Dude if I woulda sinched it up tight it woulda stayed round-I didn't this time.


----------



## walking dude (Apr 23, 2008)

ahhhhhhhh......crap.........thankx for the tip...........duh..........stupid me......never even crossed my mind to do that............thankx


----------



## pineywoods (Apr 23, 2008)

that looks great makin me hungry all over again


----------



## salmonclubber (Apr 23, 2008)

desertlites

good looking bacon did you use the mortons cure or the buckboard bacon cure on these i usually like to use mortons on my canadian bacon


----------



## waysideranch (Apr 23, 2008)

SHAZAM!!!!!!!!!!!!!!!!!!!!!!!!!!!!!!!!!!!!!!!!!!!!  !!!!!!!!!!!!!!!!!!!!!!. 


 NEED I SAY MORE!
	

	
	
		
		



		
		
	


	









SCOTT


----------



## seboke (Apr 23, 2008)

That looks great d-lites!  I've been dieing to try CB for a while.  Can't find TQ, looked in every grocery store and meat market for miles.  Finally went to the Morton website and got some.  Shipping sucks!  Almost doubled the price!  But what the hey - if it will help me make CB that tastes as good as yours looks, I'll call it a wise investment!


----------



## seboke (Apr 23, 2008)

I keep a roll or saran wrap by my keyboard.
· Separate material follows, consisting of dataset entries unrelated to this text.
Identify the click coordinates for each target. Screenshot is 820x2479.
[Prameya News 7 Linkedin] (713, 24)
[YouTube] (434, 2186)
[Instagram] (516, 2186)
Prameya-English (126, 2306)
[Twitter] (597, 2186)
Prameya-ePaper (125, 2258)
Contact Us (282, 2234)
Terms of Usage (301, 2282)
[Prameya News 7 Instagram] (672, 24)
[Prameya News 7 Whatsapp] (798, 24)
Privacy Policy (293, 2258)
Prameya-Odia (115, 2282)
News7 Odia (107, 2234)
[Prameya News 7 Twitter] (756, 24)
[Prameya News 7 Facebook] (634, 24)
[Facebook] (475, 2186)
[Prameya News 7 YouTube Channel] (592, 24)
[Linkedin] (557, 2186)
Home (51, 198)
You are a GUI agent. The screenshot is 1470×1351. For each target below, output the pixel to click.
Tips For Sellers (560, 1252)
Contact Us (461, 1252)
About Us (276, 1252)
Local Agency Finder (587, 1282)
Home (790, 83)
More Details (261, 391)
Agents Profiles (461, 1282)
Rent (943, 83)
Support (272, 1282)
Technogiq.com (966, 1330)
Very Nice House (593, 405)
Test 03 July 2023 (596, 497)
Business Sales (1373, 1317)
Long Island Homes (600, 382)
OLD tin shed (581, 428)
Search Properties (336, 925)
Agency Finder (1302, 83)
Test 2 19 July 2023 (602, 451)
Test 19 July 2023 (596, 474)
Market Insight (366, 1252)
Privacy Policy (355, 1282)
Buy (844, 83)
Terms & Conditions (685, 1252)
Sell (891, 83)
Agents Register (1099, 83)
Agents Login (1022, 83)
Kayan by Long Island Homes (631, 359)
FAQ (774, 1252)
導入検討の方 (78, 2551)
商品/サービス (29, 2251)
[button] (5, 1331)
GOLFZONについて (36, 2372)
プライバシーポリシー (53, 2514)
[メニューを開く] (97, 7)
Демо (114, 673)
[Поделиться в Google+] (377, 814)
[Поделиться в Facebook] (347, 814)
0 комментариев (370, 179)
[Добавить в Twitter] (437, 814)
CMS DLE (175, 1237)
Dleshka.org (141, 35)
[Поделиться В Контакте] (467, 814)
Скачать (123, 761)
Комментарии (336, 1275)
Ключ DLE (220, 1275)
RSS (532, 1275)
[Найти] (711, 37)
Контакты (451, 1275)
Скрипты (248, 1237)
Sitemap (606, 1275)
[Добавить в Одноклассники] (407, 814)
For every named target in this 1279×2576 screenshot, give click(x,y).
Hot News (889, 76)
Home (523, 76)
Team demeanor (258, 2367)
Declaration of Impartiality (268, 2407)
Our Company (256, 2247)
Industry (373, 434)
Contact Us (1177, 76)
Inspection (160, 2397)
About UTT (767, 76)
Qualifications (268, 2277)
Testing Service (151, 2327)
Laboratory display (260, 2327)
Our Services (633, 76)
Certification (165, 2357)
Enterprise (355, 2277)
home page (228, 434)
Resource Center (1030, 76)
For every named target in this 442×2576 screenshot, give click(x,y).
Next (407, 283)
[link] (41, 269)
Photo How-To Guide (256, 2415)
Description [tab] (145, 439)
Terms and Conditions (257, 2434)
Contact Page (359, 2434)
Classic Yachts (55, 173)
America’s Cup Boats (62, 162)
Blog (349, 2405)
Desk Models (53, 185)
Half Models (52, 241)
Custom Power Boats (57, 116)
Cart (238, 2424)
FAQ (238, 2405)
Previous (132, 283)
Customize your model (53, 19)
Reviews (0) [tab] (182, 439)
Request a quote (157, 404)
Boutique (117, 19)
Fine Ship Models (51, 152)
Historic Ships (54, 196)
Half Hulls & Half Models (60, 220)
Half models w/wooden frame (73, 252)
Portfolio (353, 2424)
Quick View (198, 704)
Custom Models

When I'm activelly trolling in the SMF, I just pull a sheet on over the keys!


----------



## desertlites (Apr 24, 2008)

clubber, I use the buckboard cure-these I rinced for 2 hrs.changing the water every 1/2-seems I hear alot of problems with saltyness with the tenderquick-these cured for 10 days.


----------



## kookie (Apr 24, 2008)

Great looking grub...........Looks mighty damn tasty...............Good job..........


----------



## white cloud (Apr 24, 2008)

Hey sumo. Maybe go ask the dentists office if they would sell one of them suction devices, and mount it next to your puter like I did LOL


----------